Autoinhibitory Regulation of p73 by ΔNp73 To Modulate Cell Survival and Death through a p73-Specific Target Element within the ΔNp73 Promoter

Abstract

P73 is a p53-related tumor suppressor but is also induced by oncogene products such as E2F-1, raising a question as to whether p73 is a tumor suppressor gene or oncogene. Unlike p53, p73 has several variants, including ΔNp73, which lacks the NH₂-terminal transactivation domain. Although, in developing neurons, ΔNp73 is expressed abundantly and seems to inhibit the proapoptotic function of p53, the role of p73 and ΔNp73 and their regulatory mechanism in cell growth and differentiation are poorly understood. Here we report that p73, but not p53, directly activates the transcription of endogenous ΔNp73 by binding to the p73-specific target element located at positions −76 to −57 within the ΔNp73 promoter region.

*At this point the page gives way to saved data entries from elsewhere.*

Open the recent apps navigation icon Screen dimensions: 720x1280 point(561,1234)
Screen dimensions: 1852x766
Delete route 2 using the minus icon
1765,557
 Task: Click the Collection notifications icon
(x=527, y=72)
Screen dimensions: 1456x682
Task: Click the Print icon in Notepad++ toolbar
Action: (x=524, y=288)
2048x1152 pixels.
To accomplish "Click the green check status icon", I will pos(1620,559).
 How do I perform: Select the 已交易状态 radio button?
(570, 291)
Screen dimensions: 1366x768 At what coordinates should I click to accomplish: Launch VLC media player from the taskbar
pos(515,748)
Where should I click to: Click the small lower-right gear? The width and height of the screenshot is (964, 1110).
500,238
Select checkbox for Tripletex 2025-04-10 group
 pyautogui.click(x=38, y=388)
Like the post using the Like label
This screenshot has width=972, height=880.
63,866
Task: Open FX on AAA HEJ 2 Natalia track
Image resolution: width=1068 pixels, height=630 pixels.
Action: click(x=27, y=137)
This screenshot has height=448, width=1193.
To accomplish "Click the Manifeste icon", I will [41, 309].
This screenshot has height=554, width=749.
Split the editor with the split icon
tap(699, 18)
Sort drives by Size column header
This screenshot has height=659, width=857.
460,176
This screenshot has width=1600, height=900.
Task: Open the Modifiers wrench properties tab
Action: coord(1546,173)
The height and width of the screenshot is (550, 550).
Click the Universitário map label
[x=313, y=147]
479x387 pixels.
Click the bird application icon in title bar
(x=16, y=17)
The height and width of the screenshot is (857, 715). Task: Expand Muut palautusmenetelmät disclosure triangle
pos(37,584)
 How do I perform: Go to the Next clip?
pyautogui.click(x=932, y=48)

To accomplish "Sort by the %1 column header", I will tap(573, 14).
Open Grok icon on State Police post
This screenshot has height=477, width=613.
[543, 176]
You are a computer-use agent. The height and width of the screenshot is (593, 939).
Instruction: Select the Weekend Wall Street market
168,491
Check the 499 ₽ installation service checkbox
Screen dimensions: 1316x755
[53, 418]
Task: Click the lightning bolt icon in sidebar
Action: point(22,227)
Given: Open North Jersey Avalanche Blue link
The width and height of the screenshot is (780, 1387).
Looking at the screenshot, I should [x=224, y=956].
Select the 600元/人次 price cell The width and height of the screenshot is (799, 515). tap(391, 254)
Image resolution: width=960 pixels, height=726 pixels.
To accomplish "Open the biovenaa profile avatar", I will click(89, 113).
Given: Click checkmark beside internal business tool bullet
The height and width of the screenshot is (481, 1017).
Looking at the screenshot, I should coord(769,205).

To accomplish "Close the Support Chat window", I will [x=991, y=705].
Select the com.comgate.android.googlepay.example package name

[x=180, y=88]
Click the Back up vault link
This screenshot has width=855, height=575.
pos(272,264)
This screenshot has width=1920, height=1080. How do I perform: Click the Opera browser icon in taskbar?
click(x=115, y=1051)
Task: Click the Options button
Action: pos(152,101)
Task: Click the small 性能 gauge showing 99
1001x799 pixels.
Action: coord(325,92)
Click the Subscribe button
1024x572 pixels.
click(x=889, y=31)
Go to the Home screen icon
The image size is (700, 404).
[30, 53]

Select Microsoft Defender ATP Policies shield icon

The activation of ΔNp73 promoter by p63 was marginal. ΔNp73 was associated with p73α, p73β, and p53, as demonstrated by immunoprecipitation assays, and inhibited their transactivation activities when we used reporters of Mdm2, Bax, or ΔNp73 itself in SAOS-2 cells. Furthermore, induction or overexpression of ΔNp73 promoted cell survival by competing with p53 and p73 itself. Thus, our results suggest that the negative feedback regulation of p73 by its target ΔNp73 is a novel autoregulatory system for modulating cell survival and death.